Dziecięce oblicza w kubistycznym świetle. Malarstwo Tadeusza Makowskiego

Ostatnia aktualizacja: 02.07.2025 17:45
"Kapela dziecięca", "Karnawał dzieci z chorągiewką" oraz "Dzieci z turoniem" – to chyba najbardziej znane obrazy Tadeusza Makowskiego. Malarz, rysownik i grafik, jeden z czołowych reprezentantów sztuki polskiej XX wieku. Zainspirowany folklorem, zwykle uwieczniał mieszkańców wsi i otaczającą przyrodę, często podejmował też temat karnawału i teatru. Zasłynął jednak przede wszystkim jako portrecista dzieci.
Obraz Tadeusza Makowskiego pt. Maskarada w mroku
Obraz Tadeusza Makowskiego pt. "Maskarada w mroku"Foto: PAP/Reprodukcja Jan Morek

Posłuchaj na podcasty.polskieradio.pl >>>

Dzieci Tadeusza Makowskiego początkowo obdarzone były subtelnymi rysami i melancholijnym spojrzeniem. Z czasem jednak zaczęły przybierać geometryczne kształty – trójkątów, walców i stożków. To interesujące połączenie realizmu z elementami kubizmu i ekspresjonizmu nadało twórczości Makowskiego nietuzinkowy charakter.

Czytaj też:

Tadeusz Makowski - z Krakowa na ulice Montparnasse’u

Choć Tadeusz Makowski na dobre wpisał się w paryski świat sztuki, to jego artystyczne fundamenty ukształtował Kraków – miasto, w którym chłonął ducha Młodej Polski. Studiując na tamtejszej Akademii Sztuk Pięknych, spotkał mistrzów, którzy nie tylko dostrzegli jego talent, ale też nadali mu kierunek. Józef Mehoffer, Józef Unierzyski, a przede wszystkim Jan Stanisławski – legenda polskiego pejzażu – odegrali kluczową rolę w rozwoju Makowskiego. Stanisławski, wierny idei malarstwa w bezpośrednim kontakcie z naturą, wyprowadzał studentów z pracowni prosto w plener. To właśnie ta praktyka, łącząca kontemplację krajobrazu z wrażliwością koloru i światła, stała się dla Makowskiego pierwszą szkołą patrzenia – szkołą, która na długo została z nim, nawet gdy zamienił krakowskie planty na ulice Montparnasse’u.

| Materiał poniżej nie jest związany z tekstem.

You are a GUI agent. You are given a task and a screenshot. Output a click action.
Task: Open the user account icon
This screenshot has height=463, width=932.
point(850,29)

Tadeusz Makowski z Krakowa ruszył dalej – najpierw do Monachium, gdzie zetknął się z niemiecką szkołą malarstwa, a następnie do Paryża. I to właśnie miasto nad Sekwaną okazało się miejscem przełomowym. Wyjazd, początkowo zaplanowany na trzy miesiące, przerodził się w emigrację – życiową i artystyczną. Malarz wszedł w sam środek kipiącego fermentem Montparnasse'u. Tutaj właśnie, pośród kawiarni, pracowni i wystaw, związał się z artystyczną awangardą, która wyznaczała nowe kierunki w sztuce. Został przyjacielem tzw. kubistów z Montparnasse'u – twórców, którzy upraszczali formy, szukając w ten sposób nowych sposobów przedstawiania świata.

Kubizm według Makowskiego

Makowski zafascynował się kubizmem, ale podszedł do niego po swojemu – z dystansem i wrażliwością kogoś, kto bardziej obserwuje niż deklaruje. Nie tworzył klasycznych kompozycji, jak jego francuscy przyjaciele z Montparnasse'u. Raczej geometryzował świat – upraszczał formy, pejzaże, domy, postacie – budował je z wyraźnych, czytelnych kształtów, podkreślając je mocnym konturem. Szybko jednak się z tych eksperymentów wycofał. Czternaście obrazów, które można by nazwać kubistycznymi, postanowił… zniszczyć. - Makowski postanowił je spalić. Ale jakimś cudem się uratowały i funkcjonują w kolekcjach muzealnych - wyjaśniła historyczka sztuki, prof. Stefania Krzysztofowicz-Kozakowska.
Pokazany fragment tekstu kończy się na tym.